The language beside lucid is acidic. It entertains on one hand and pulls our ears to behave on another. Why David is disgraced? He was well for one year sex relation with a whore. Yes, it was a consented relationship. When a man behaves oppressively with a woman he must be punished. That's what Cotzee has established.

But his daughter's accceptance of the reality, in a strange way to bear a child of the neo-oppressor, reveals how women are adusting naturally to the changed environment. One who is ignorant of South Africa's present may not be able to swallow the tough pill. We, in India, see such incidences of women's oppression day in and day out. Especially in rural flock.
Ashley

This book was great. We were allowed to choose from an array of postcolonial novels in my english course and I chose this one. I have minimal complaints, and those would be that the ending was obscure and unrelated. A minor theme becomes the prominent idea towards the end and I didn't enjoy the connection. Other than that, Coetzee is a genius. If you like this book you should read The Life and Times of Micheal K, it is WONDERFUL.
Power Reviewer
Cloggie Downunder

unappealing
Disgrace is the eighth stand-alone novel by award-winning author, J.M.Coetzee.
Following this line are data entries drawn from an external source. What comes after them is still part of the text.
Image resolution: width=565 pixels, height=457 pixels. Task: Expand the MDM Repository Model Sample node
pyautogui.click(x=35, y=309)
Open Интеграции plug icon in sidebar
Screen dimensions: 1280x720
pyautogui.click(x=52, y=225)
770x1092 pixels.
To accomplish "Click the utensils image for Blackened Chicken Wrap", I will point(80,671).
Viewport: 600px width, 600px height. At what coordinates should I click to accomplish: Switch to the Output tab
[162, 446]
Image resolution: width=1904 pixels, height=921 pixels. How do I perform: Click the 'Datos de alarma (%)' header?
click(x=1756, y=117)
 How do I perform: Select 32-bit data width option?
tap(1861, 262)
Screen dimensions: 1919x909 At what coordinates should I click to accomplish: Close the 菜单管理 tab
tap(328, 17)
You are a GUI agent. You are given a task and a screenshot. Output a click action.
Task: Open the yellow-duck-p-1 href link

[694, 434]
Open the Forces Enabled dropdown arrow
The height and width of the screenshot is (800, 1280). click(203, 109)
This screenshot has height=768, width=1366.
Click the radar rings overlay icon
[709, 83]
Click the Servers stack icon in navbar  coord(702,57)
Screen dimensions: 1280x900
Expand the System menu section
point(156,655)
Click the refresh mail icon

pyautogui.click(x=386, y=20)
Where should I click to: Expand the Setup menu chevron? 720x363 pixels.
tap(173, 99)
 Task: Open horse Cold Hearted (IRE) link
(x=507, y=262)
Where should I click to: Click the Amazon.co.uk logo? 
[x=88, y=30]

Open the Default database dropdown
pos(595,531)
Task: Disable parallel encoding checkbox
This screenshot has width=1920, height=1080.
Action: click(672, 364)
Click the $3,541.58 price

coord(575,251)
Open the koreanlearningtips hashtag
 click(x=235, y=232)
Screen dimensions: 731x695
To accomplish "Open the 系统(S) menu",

After a short-lived, impulsive affair with a student, Romance poetry teacher, David Lurie resigns his position at Cape Town Technical University and retreats to his daughter’s farm in the South African countryside. They live in relative harmony until an attack leaves them feeling violated and fearful. Lurie returns to Cape Town to work on an opera he is composing about the poet Byron and his lover Teresa. As Coetzee narrates the recent events of Lurie’s life if the face of the changing political landscape of South Africa, he examines a range of topics: aging, lesbianism, a male’s contribution in sex, violence and violation, rape, humiliation, the price to be paid to be permitted to remain peacefully in a land reclaimed by its owners, freedom of speech, freedom to remain silent, power relations and sexual relations. Lurie’s refusal to pay lip service to convention’s demands highlights the inflexible and occasionally ridiculous nature of the system. His daughter tells him, “….surely you know by now that the trials are not about principles, they are about how well you put yourself across.” While there is some excellent prose: “The skull, followed by the temperament: the two hardest parts of the body.” and “The language he draws on with such aplomb is, if he only knew it, tired, friable, eaten from inside as if by termites. Only monosyllables can still be relied on, and not even all of them.”, the writing style is not particularly pleasing and the characters are unappealing and often irritating. I read this book after having read The Childhood of Jesus, which has been predicted to win Coetzee another Booker, to see if I liked it any better than that one. A Man Booker prize winner this one may be, but it confirms for me that I need read no more Coetzee.